The results of recent work with growth-enhanced transgenic pigs indicate that it is possible to control systemic-acting transgenes so that desirable effects are obtained without the health impairments seen in earlier experiments. The mammary gland and the milk protein systems are robust and can be altered and added to using a variety of different proteins and will still function normally. Furthermore, these systems can be altered to produce predictable changes in the functional and antimicrobial nature of milk.
Current research suggests that animals potentially useful for commercial production may already be available, while results from transgenic mice demonstrate the potential to manipulate milk and improve its properties for manufacturing and human consumption (Murray et al. 1999). Genes and promoters are being identified on a massive scale through various genome mapping and functional genomics initiatives.
While commodities such as milk and fiber can be genetically modified, many economically important production traits, such as growth, require genetic modification of basic metabolic systems. Until recently, research on the most appropriate strategies and potential problems arising from the introgression of transgenes into production populations with different genetic backgrounds has largely been ignored.

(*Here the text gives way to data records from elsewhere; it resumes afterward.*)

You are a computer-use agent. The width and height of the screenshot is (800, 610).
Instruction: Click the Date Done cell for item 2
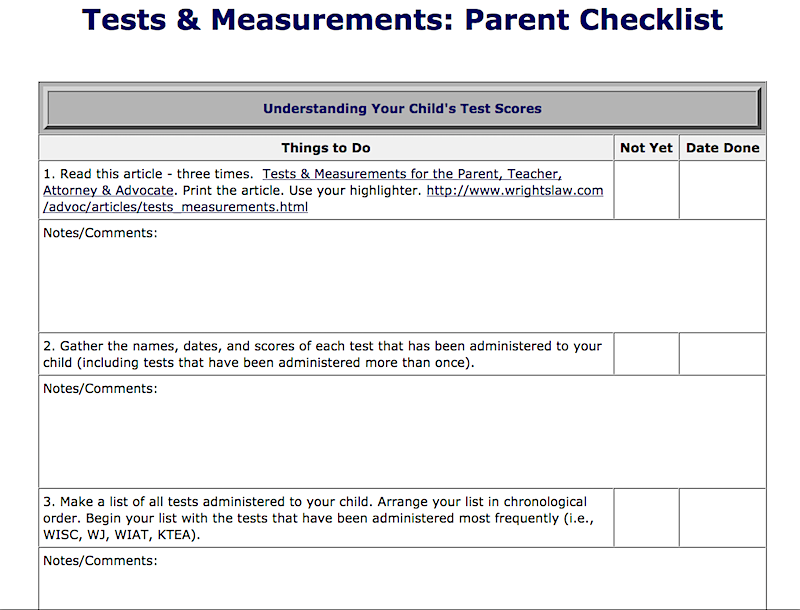722,354
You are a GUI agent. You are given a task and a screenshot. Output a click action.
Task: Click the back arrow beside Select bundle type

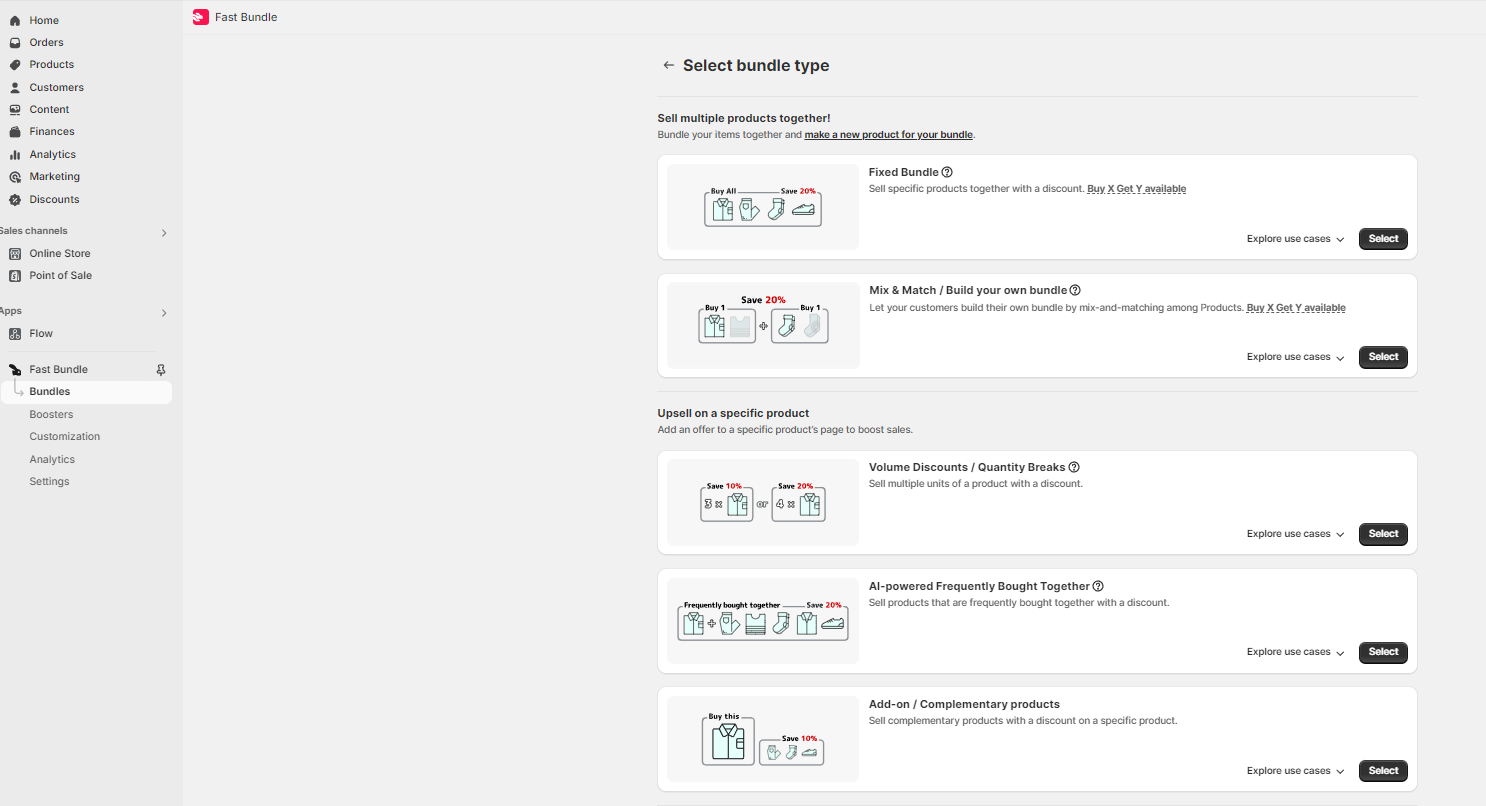[669, 66]
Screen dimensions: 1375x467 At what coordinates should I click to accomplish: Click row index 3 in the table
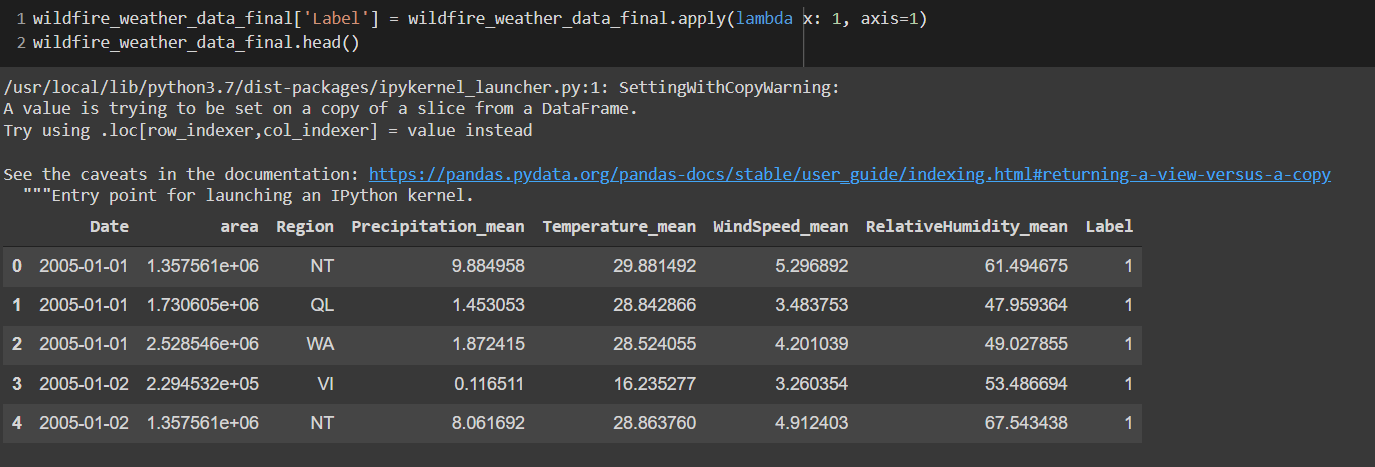click(x=16, y=384)
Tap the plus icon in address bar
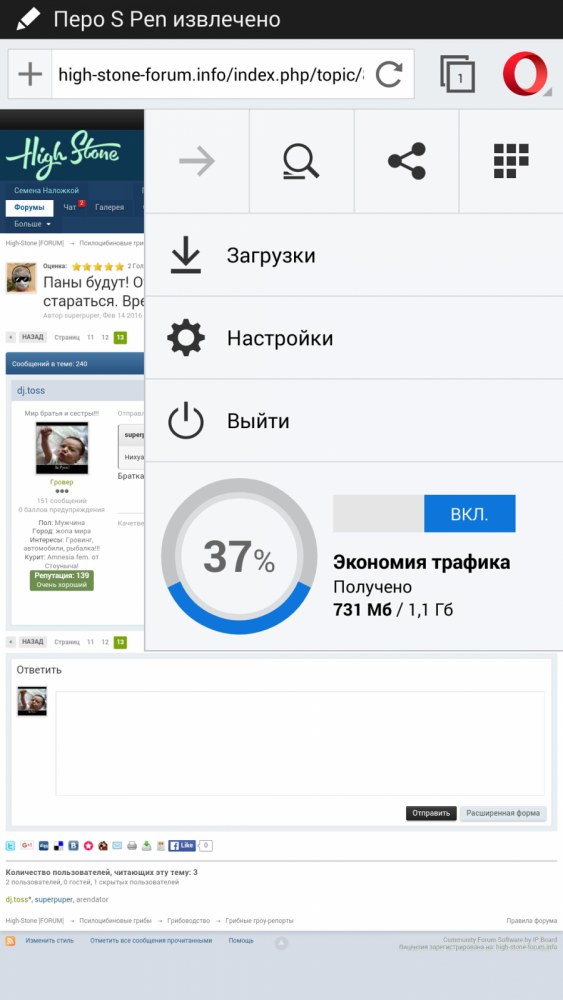Image resolution: width=563 pixels, height=1000 pixels. click(x=30, y=75)
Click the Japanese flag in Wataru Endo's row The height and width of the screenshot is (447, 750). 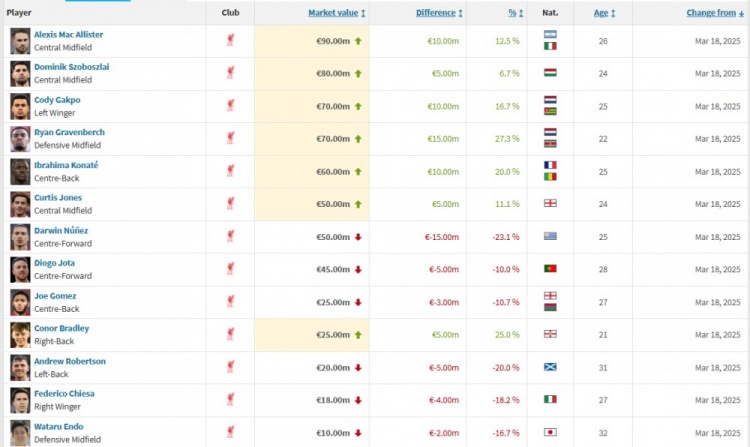point(549,432)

We are optimistic about the future of transgenic animals in agriculture. We predict that by midcentury most agricultural animals will be genetically engineered to be more efficient and healthier than current stock, producing healthy products for human consumption in an environmentally friendly system.

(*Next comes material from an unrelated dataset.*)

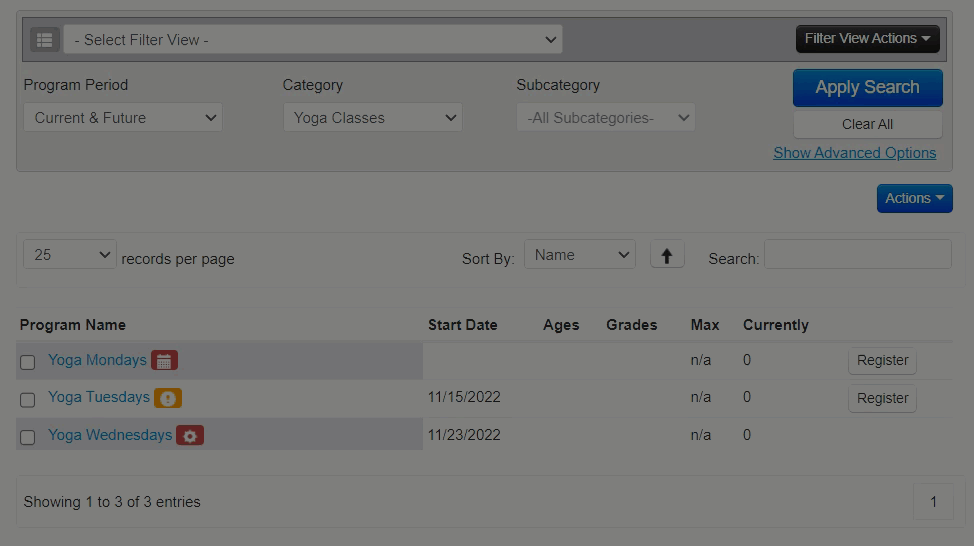Focus the Search input field

click(857, 255)
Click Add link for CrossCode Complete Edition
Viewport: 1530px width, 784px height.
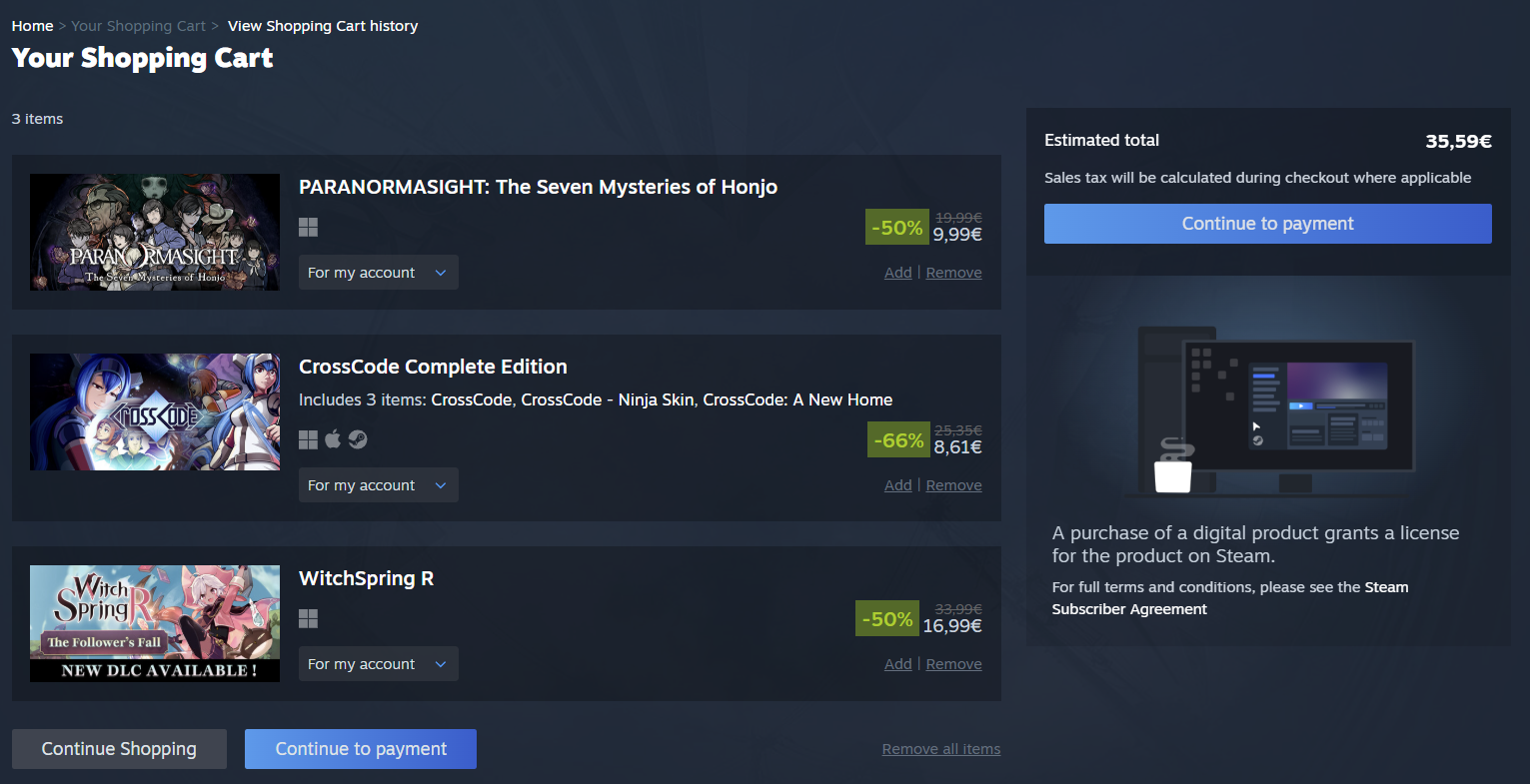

Although the low efficiency of current genetic engineering technology is a limiting factor, the need to carry out selection to optimize the performance of transgenic production animals may be an even greater limiting factor in the development of commercial herds.
The cost of producing suitable transgenic animals for use in production herds versus the potential economic benefits could limit the use of such animals. As we move into the 21st century, we must engage in two dialogues: one with the agricultural animal industry to determine the most important areas to target for manipulation and another with the public so that consumers fully understand the nature of the genetic changes being introduced.